Do you remember when Facebook was fun?
I can’t say when or how I first heard about it. Probably from my kids, probably sometime in the mid-to-late 00s. It doesn’t feel like that long ago to me, but it was: when Facebook first launched, Youtube didn’t exist. Twitter was still four years out, and even then, it was designed around texting. Nobody had a newsfeed; if you heard something, you probably heard it from a friend directly rather than from a scrolling feed of updates. And in those early days of social media, Facebook was fun.
I was already in my forties by the time I joined, but it was fun to connect with friends from high school and college and old colleagues, see what they’d been up to, maybe reach out and say hello. It was fun to join random groups around random enthusiasm for fitness, or maybe specific restaurants, or other Knick fans. It wasn’t just harmless; it was banal. Keeping in touch with people you knew or tightening the bonds of family was why you were on the platform. If anything, Twitter was where you went for politics; it got a huge shot in the arm from the abortive 2008 protests in Tehran, which were largely organized and coordinated there. But the seeds of destruction were already present. By the time Aaron Sorkin’s The Social Network hit theaters eleven years ago, Facebook already had five-hundred million users. Today, that number is inching up on three billion — and nobody is having fun.

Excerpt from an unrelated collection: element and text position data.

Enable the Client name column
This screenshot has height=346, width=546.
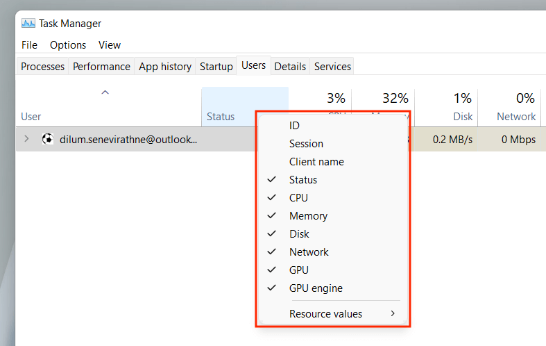pyautogui.click(x=316, y=162)
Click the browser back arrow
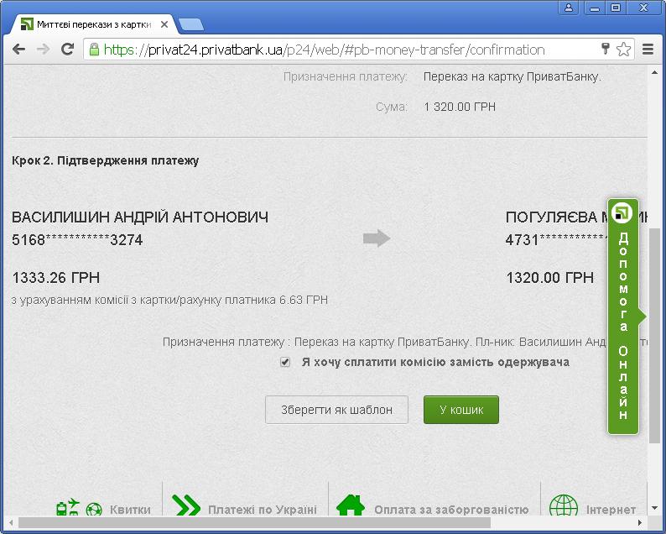 click(18, 50)
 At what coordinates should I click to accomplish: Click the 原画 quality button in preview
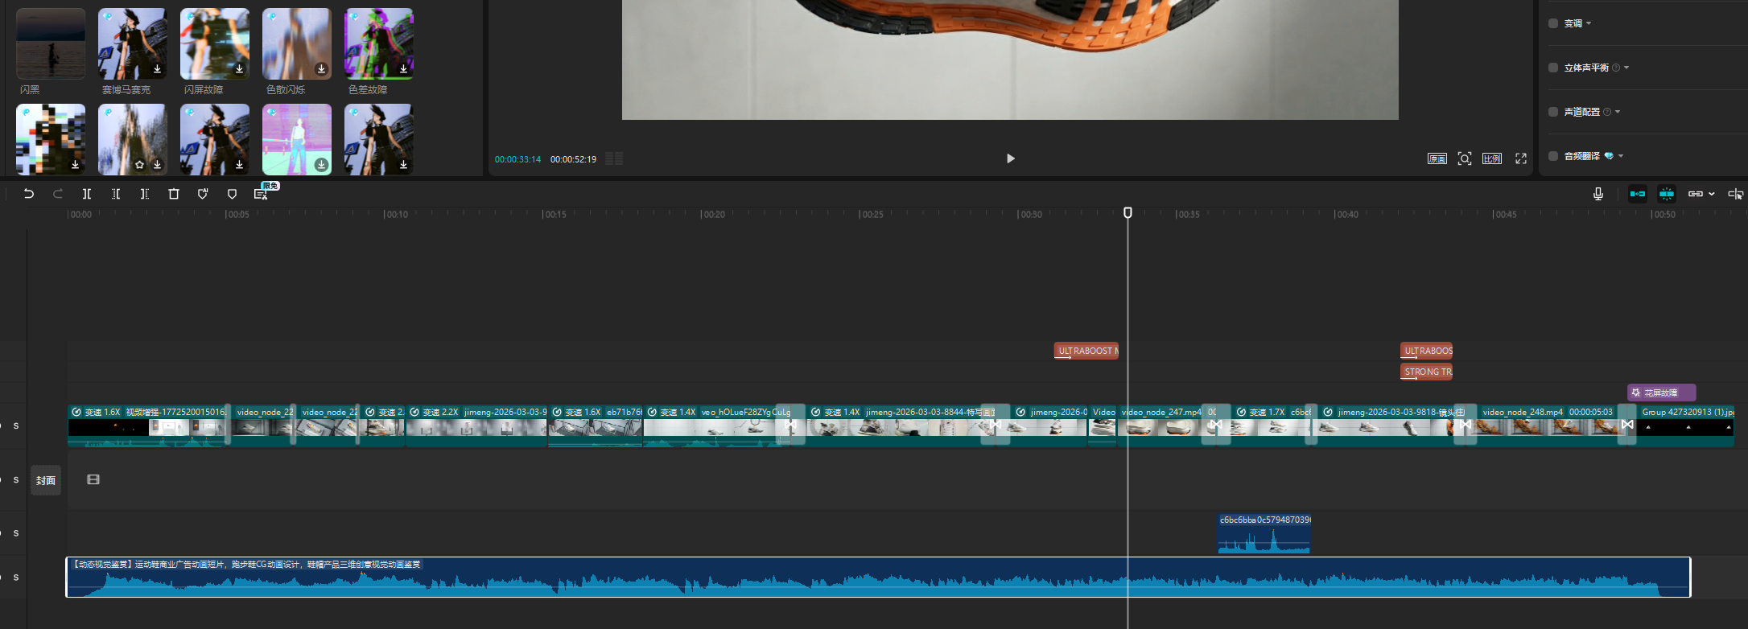(1437, 158)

The perfect storm afflicting Facebook at this moment, the triple threat of whistleblower, congressional investigation, and now the unearthing of a vast trove of documentation, published in the Wall Street Journal, demonstrating the company’s willful refusal to place real-life consequences at even an equal footing with its corporate interests, has been a long time coming. It’s a PR disaster of Facebook’s own design, the end result of seventeen years of seemingly deliberate malfeasance. We see in these documents, over and over again, Facebook refusing to act until its commercial interests were threatened. The example par excellence is a 2019 BBC report that Facebook knew about human trafficking carried out over its platform, but chose not to act until, following that report, Apple threatened to pull both Facebook and Instagram from the App Store. Only then, and with corporate records underlining the financial motivations behind the decision to move against these violations, was anything done. We see, further, repeated examples of Facebook employees raising profound ethical concerns with leadership only to be rebuffed.

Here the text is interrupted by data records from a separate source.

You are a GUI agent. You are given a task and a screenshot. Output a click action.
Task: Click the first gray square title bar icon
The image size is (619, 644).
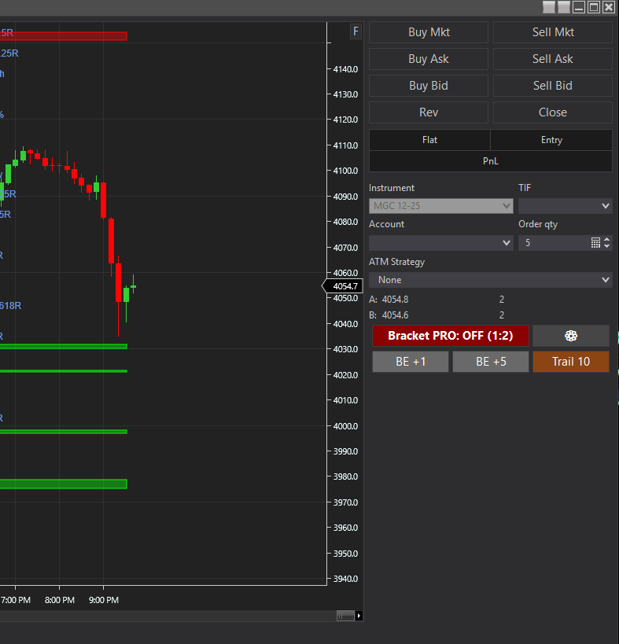[x=549, y=7]
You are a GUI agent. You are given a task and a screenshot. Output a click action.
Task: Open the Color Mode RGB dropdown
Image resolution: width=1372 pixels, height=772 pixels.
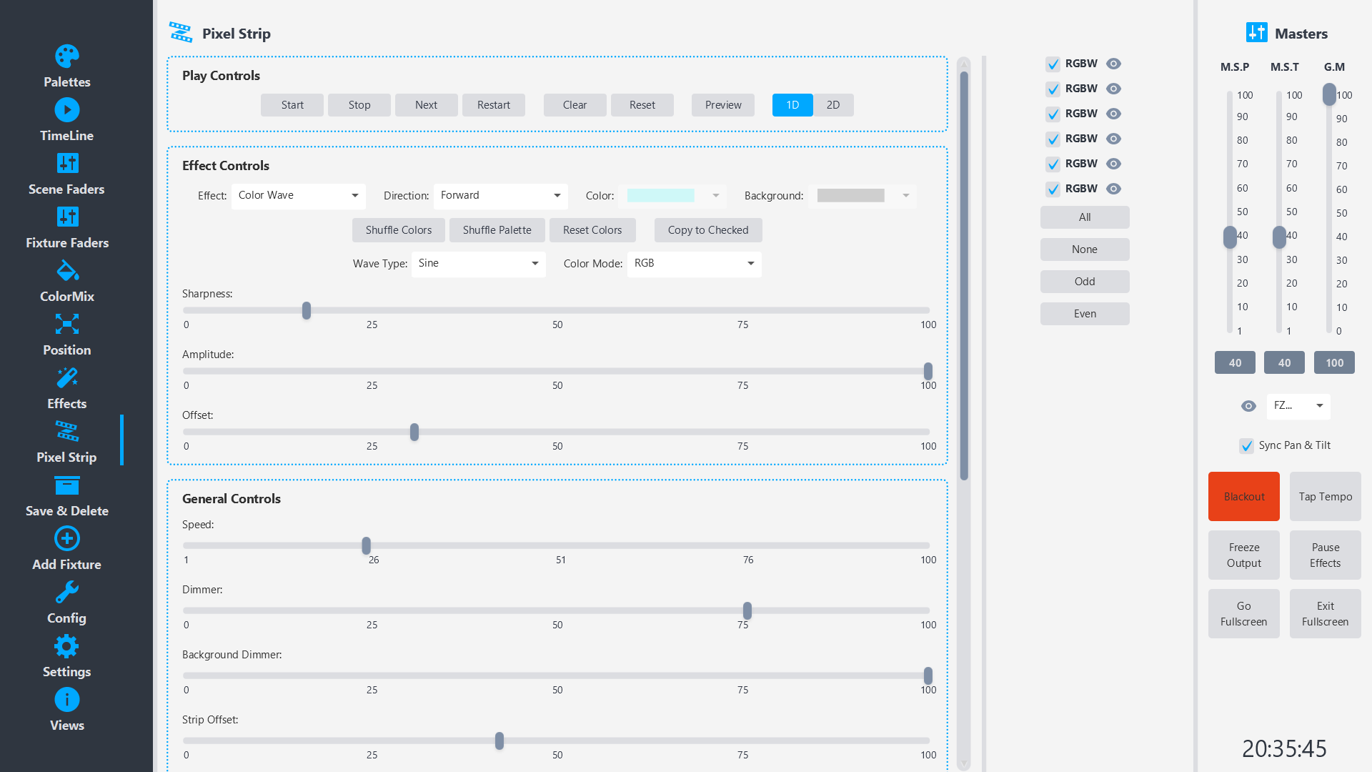pyautogui.click(x=694, y=264)
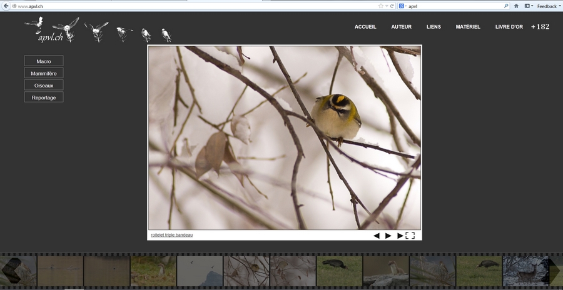Open the photo in fullscreen mode
The height and width of the screenshot is (290, 563).
click(x=410, y=236)
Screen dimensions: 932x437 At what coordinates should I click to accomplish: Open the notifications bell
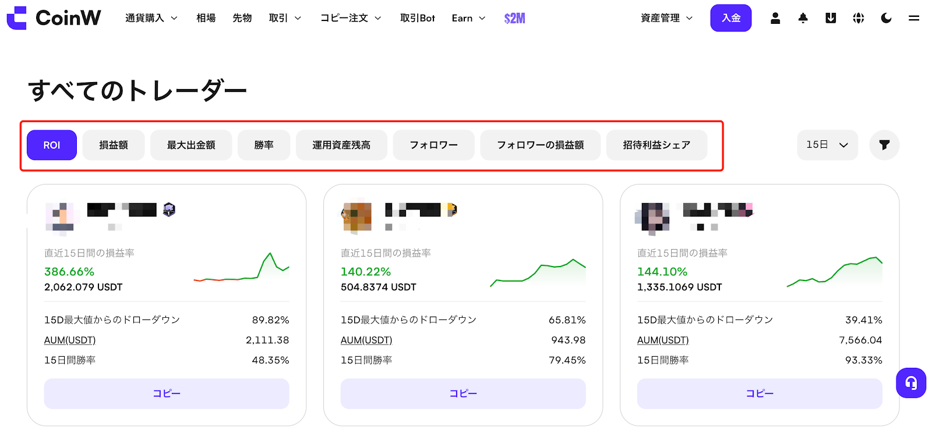[803, 18]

I am a lifelong public relations expert, not a sociologist. But, were Facebook a client of mine, I too would find the sociological findings of the last few years enough to drive me to the edge. How Facebook has passively stood by while white supremacists organized, how the platform’s structure continues to fuel political radicalization and misinformation, how Instagram, a Facebook product, fuels deep body-issue images in young women and increasingly young men as well while actively seeking out those users — these aren’t issues messaging can massage. There is only so much PR can do in the face of a company actively making the lives of half the human population worse: more emotional damage, increased risk of physical harm, increased risk of suicide, the fragmentation of families — we’ve all seen it. Every one of us.

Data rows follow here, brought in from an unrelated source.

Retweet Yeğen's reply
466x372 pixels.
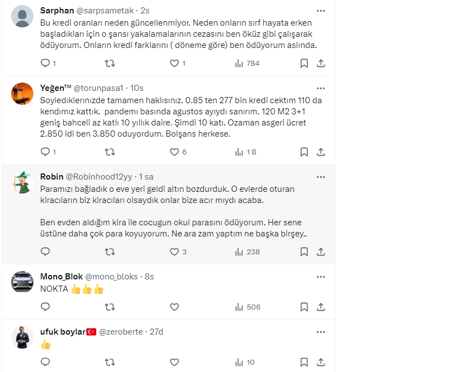[110, 152]
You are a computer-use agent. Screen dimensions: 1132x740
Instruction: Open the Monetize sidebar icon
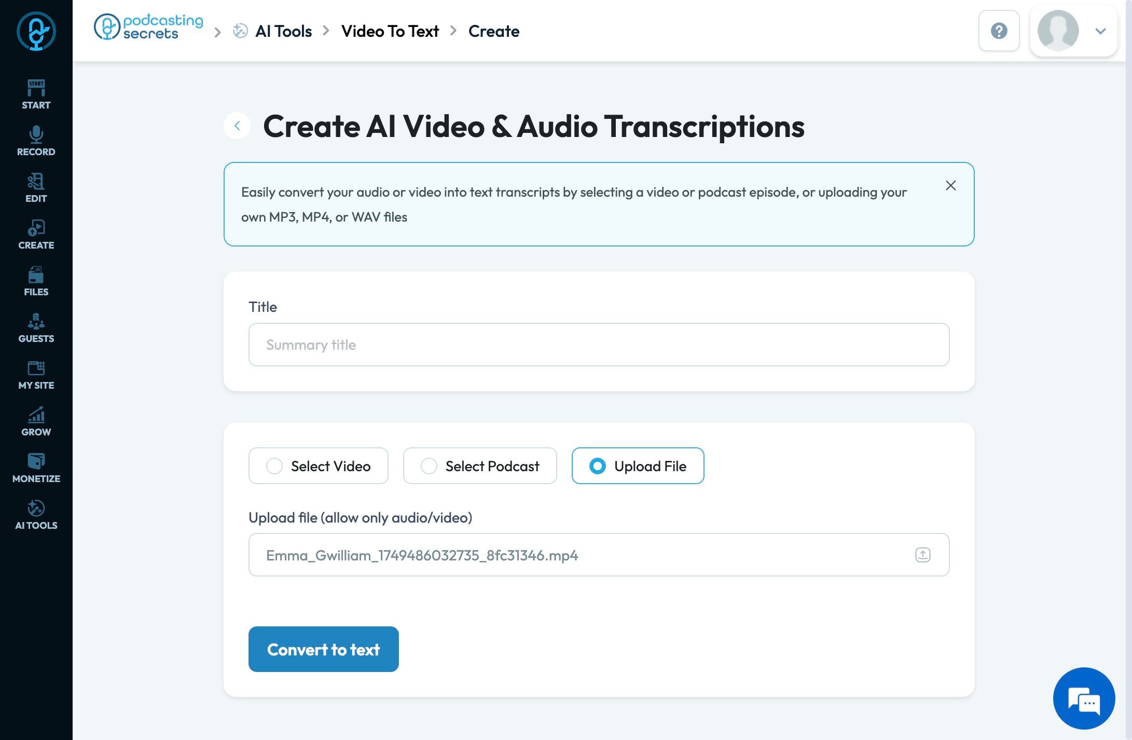pos(36,468)
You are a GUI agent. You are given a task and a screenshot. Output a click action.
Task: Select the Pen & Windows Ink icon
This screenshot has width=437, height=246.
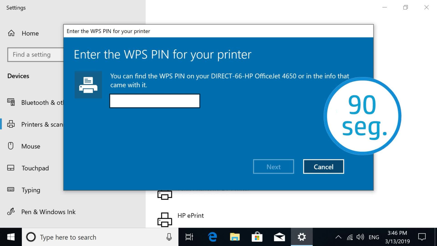pyautogui.click(x=11, y=212)
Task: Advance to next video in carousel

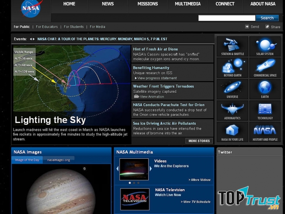Action: 151,169
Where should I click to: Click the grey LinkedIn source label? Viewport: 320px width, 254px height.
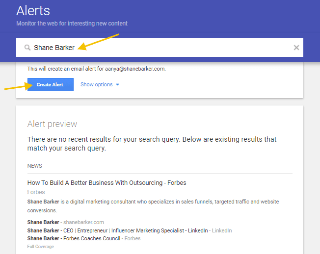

What troubles me the most isn’t just the extent to which Facebook still clearly understands this as an image problem than one of harm reduction; Zuckerberg is reportedly considering changing the name of the company (if likely not the product itself) as early as this week, the same way Google has technically been a subsidiary of Alphabet, Inc. since 2015, as if that will solve anything beyond negative associations around what is virtually certain to remain the name of its flagship product. Rather, it’s the fact that it isn’t actually costing them anything. Sure, they’re in a public relations inferno, but they still have billions of users whose eyeballs they sell to advertisers — advertisers who want access to the biggest public forum in the history of human civilization. We stay because it feels like we have little choice; Facebook is how an entire generation has been trained to maintain their social circles. It’s not that easy to walk away from, and Zuckerberg is banking that most of us won’t. So far, he’s not wrong. Further, he is reasonably confident that businesses around the globe not only won’t be willing to stop giving him their money in exchange for access to those billions, but that they too cannot.
No, the messaging problem here doesn’t belong to Facebook; it belongs to us. Social media demands regulation; the rapid corrosion of what was once the most stable democracy in the world and its political norms may not have originated with Zuckerberg, but he enables and profits off of it to the detriment of human society as a whole. The first time in American history one president refused to accede to the peaceful transfer of power, Facebook was there to amplify the claims and provide an organizing platform for an attempted self-coup. Our inability to disentangle from Facebook has deep, ongoing consequences which the company has never been shy about monetizing.
Something has to change, and perhaps that thing has to be us. I don’t know that we can cork this genie’s bottle, but we can and must demand better, and we can and must do better. If we can’t stop using Facebook en masse, we have to prioritize regulation as a political value: that we cannot and must not leave the regulation of public speech to private interests whose only aim is amassing their own bewildering wealth rather than maintaining a healthy society. Nothing will change until we do.